→ Task requirements
Copy every row, requests included, starting with the line that contains "Open the Management Semi-Managed dropdown" and continuing through the line that contains "click(13, 387)". In the answers, multiply each click coordinate by 1.3 and round to a whole number, with halves rounded up.

→ Provided information

START

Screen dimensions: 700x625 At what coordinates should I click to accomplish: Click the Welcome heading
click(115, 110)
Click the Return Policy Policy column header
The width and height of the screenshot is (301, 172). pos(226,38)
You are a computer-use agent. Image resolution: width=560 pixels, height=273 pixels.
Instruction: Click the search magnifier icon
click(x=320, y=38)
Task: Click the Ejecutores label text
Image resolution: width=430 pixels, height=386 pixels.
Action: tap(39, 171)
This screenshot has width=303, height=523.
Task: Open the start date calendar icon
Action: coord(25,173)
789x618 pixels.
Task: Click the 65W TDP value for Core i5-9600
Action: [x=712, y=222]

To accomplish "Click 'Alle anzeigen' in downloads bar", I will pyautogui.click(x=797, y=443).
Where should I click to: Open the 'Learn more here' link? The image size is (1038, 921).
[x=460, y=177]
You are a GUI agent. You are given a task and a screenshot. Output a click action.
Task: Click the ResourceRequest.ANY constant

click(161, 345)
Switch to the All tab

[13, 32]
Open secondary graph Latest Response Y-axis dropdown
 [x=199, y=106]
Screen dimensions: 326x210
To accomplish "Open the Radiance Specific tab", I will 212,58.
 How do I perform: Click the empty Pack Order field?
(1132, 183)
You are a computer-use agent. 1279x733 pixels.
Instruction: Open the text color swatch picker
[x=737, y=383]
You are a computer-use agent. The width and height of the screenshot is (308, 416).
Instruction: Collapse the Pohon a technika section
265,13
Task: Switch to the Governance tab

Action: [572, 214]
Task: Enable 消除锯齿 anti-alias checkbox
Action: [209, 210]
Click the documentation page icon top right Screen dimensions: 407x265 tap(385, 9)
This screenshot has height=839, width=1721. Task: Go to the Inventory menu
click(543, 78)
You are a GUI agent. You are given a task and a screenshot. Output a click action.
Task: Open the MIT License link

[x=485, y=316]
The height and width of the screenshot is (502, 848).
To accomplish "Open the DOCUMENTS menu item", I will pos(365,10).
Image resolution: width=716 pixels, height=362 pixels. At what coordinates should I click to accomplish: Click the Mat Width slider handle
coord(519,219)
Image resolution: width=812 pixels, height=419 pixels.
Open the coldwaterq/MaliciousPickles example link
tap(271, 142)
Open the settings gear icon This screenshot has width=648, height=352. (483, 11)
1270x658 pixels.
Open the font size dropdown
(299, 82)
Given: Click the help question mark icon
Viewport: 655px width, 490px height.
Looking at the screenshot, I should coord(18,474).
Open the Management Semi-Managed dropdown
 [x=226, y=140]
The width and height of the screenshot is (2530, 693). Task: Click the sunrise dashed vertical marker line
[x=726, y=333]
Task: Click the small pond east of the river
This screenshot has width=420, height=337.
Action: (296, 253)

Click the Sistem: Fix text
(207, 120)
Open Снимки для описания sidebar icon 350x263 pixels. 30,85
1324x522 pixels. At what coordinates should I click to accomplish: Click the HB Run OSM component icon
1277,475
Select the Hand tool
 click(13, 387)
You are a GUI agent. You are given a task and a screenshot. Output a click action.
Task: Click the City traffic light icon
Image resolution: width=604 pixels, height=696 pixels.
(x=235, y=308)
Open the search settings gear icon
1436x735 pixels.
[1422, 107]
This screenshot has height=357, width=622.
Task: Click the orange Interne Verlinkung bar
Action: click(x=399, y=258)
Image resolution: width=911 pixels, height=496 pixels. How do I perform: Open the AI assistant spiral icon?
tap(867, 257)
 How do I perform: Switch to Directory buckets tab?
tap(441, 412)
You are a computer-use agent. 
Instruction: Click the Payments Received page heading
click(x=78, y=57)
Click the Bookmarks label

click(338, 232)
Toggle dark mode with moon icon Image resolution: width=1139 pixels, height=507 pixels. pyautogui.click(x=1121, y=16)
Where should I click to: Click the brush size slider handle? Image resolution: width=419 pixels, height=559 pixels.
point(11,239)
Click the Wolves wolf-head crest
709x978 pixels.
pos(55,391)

END

→ Response
Open the Management Semi-Managed dropdown
 [x=294, y=182]
The width and height of the screenshot is (2530, 693). Task: Click the sunrise dashed vertical marker line
[x=944, y=433]
Task: Click the small pond east of the river
This screenshot has width=420, height=337.
Action: (385, 329)

Click the Sistem: Fix text
(269, 156)
Open Снимки для описания sidebar icon 350x263 pixels. 39,111
1324x522 pixels. At what coordinates should I click to accomplish: Click the HB Run OSM component icon
1660,618
Select the Hand tool
 click(17, 503)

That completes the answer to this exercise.